--- TASK INSTRUCTIONS ---
Report each line of the data that contains the string "image".

*** WORKING DATA Section Begins ***

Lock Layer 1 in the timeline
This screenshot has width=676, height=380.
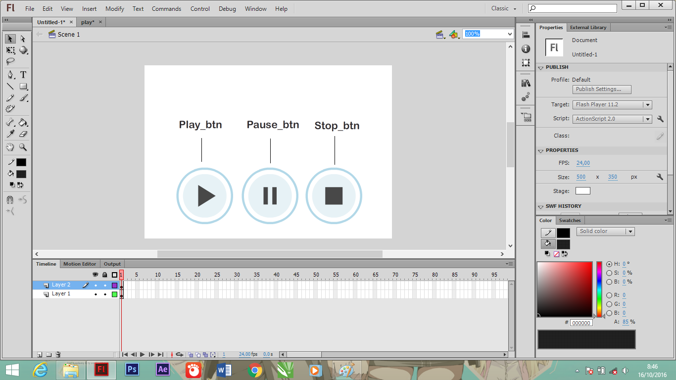(x=105, y=294)
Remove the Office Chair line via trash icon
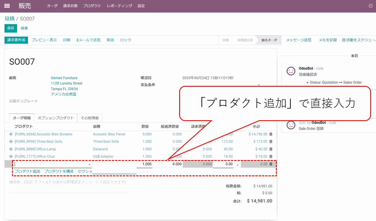This screenshot has width=376, height=221. (x=271, y=157)
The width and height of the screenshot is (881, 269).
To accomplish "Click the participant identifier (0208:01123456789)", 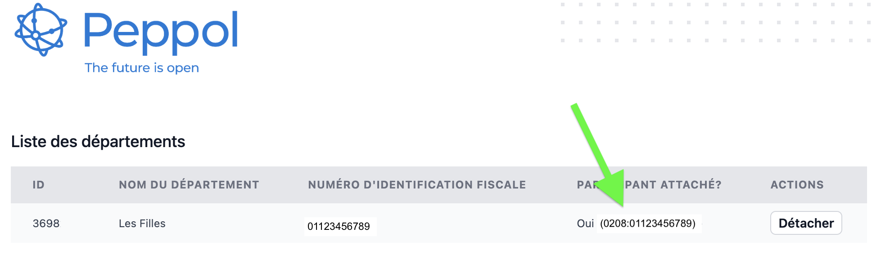I will click(648, 224).
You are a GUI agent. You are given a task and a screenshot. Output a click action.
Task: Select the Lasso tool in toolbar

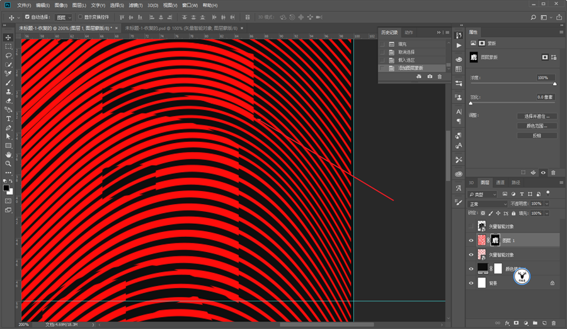8,55
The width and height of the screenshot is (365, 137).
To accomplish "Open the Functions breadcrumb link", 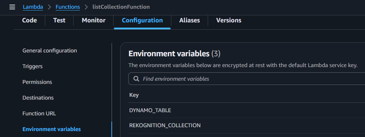I will click(x=68, y=7).
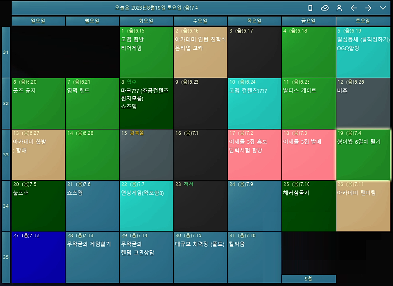Click the cloud sync checkmark icon

(325, 8)
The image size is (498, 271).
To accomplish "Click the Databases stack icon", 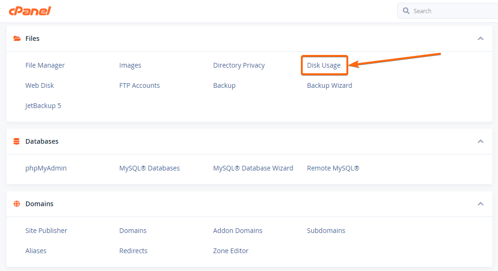I will (16, 141).
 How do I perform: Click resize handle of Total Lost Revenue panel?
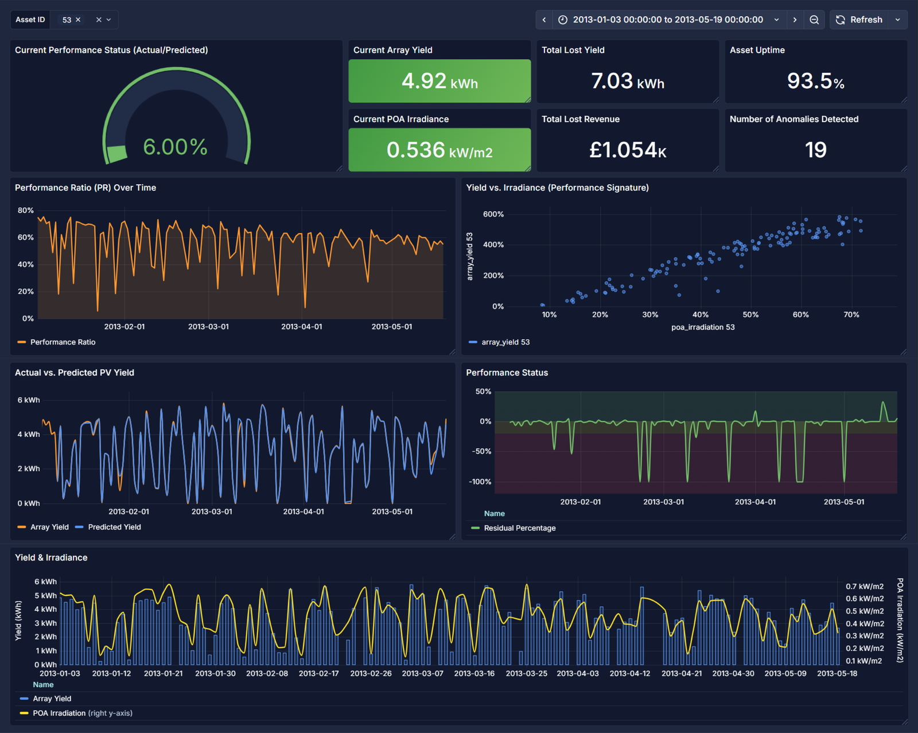pyautogui.click(x=715, y=169)
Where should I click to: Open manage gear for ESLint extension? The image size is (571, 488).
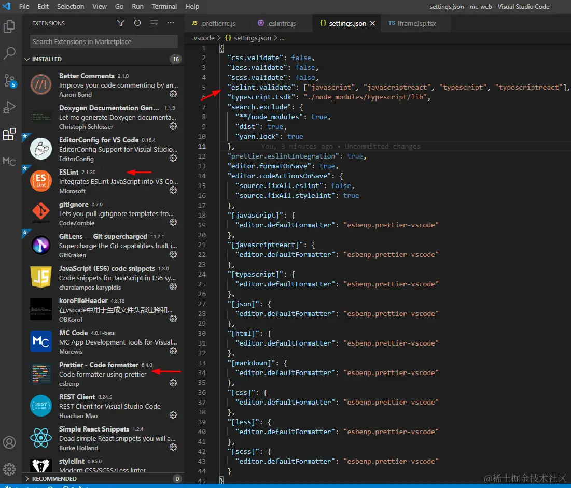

*** WORKING DATA Section Ends ***

--- WRITTEN RESPONSE ---
The image size is (498, 271).
Where should I click to: Open manage gear for ESLint extension? The image size is (571, 488).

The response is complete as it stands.